Chodorkowski, były oligarcha i krytyk Kremla, został aresztowany w 2003 roku. Odsiaduje wyrok ośmiu lat łagru za przestępstwa gospodarcze. W zeszłym roku jemu i innemu menedżerowi Jukosu Płatonowi Lebiediewowi postawiono nowe zarzuty - przywłaszczenia cudzego mienia i prania pieniędzy, za co grozi do 15 lat łagru.
Rosyjski premier Władimir Putin nie wykluczył w sobotnim wywiadzie dla francuskiego dziennika "Le Monde", że nowy prezydent Dimitrij Miedwiediew złagodzi karę dla Chodorkowskiego.
Według tygodnika "Spiegel" przed zaplanowaną na czwartek wizytą Miedwiediewa w Berlinie pomiędzy ugrupowaniami koalicji rządzącej - CDU/CSU i SPD - zarysowuje się kolejny spór dotyczący oceny sytuacji w Rosji i gotowości nowego prezydenta do przeprowadzenia demokratycznych reform.
Ekspert SPD do spraw polityki zagranicznej Niels Annen uważa, że Miedwiediew daje nadzieję na wzmocnienie państwa prawa i należy "trzymać go za słowo".

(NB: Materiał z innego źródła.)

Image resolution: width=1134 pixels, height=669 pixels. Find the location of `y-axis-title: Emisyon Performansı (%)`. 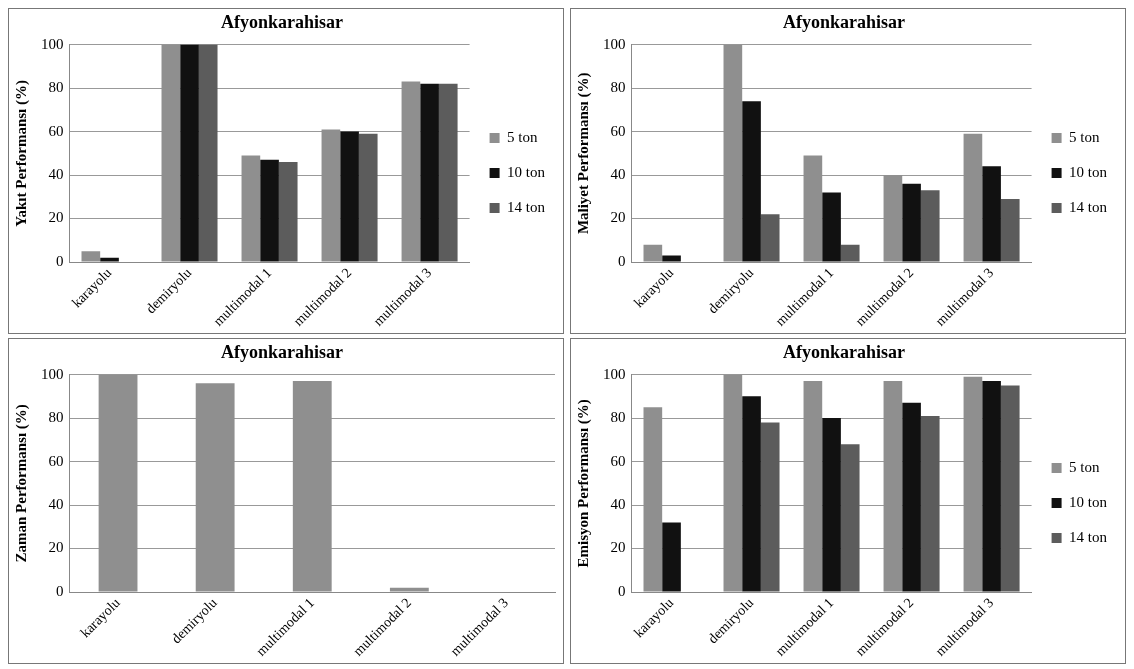

y-axis-title: Emisyon Performansı (%) is located at coordinates (583, 484).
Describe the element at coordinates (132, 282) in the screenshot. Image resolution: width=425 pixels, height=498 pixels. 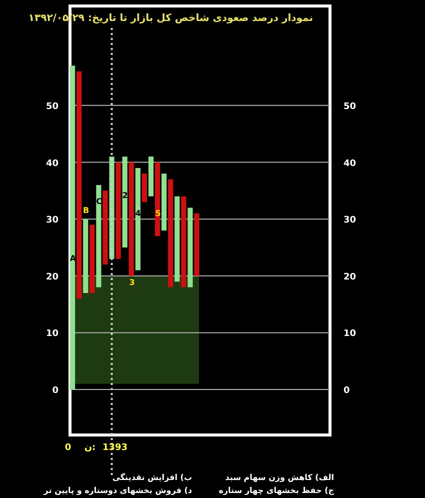
I see `annotation: 3` at that location.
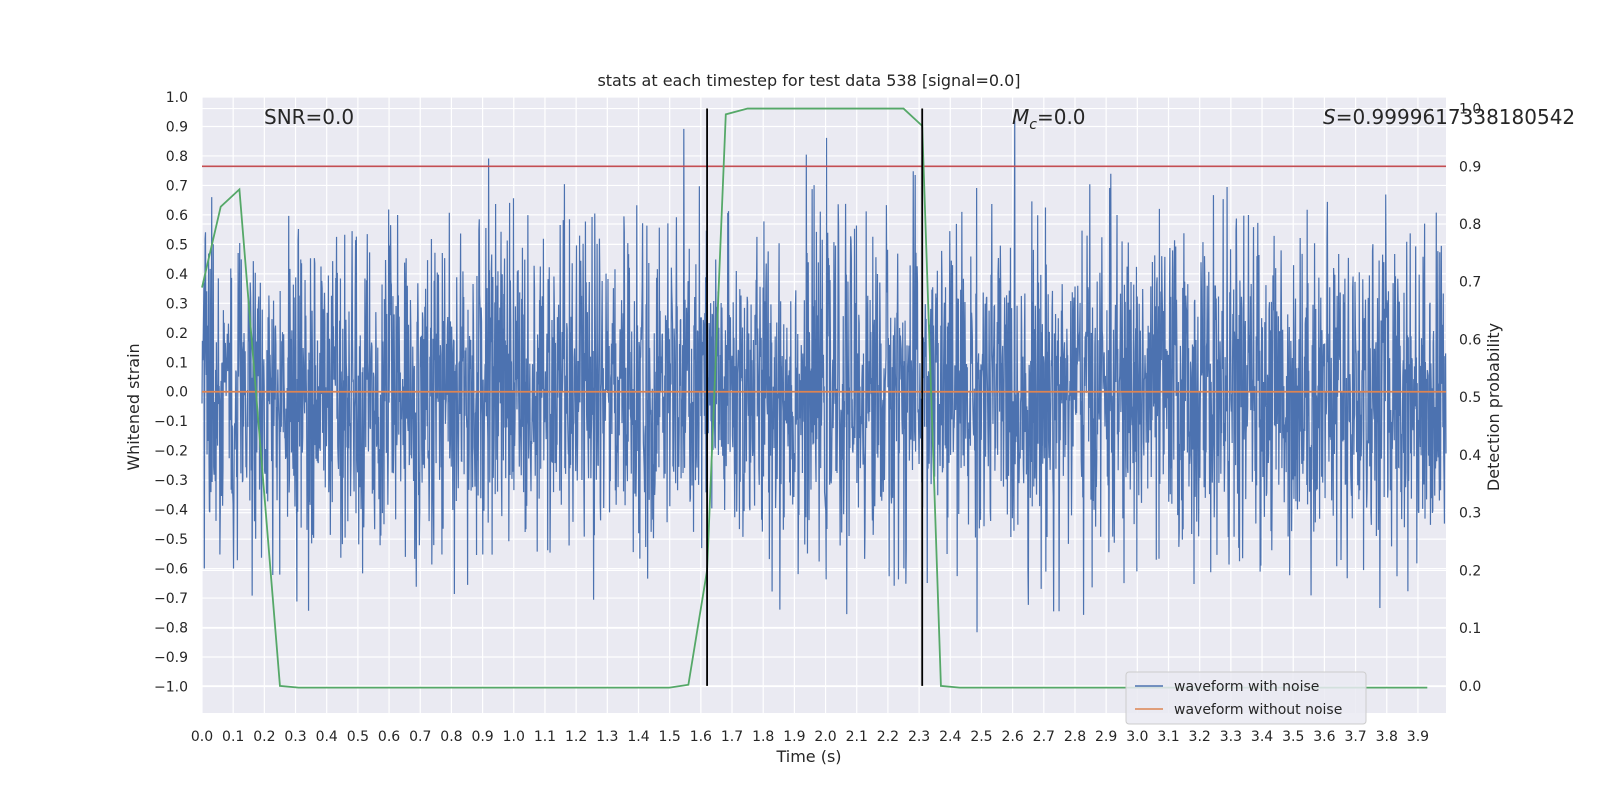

Z kolei cytowany przez tygodnik Eckart von Klaeden (CDU) nie oczekuje zasadniczych zmian w rosyjskiej polityce. Uważa, że nie należy oczekiwać, iż Miedwiediew wprowadzi demokratyczny porządek, oznaczający więcej wolności mediów, organizacji pozarządowych i niezawisłość sądów.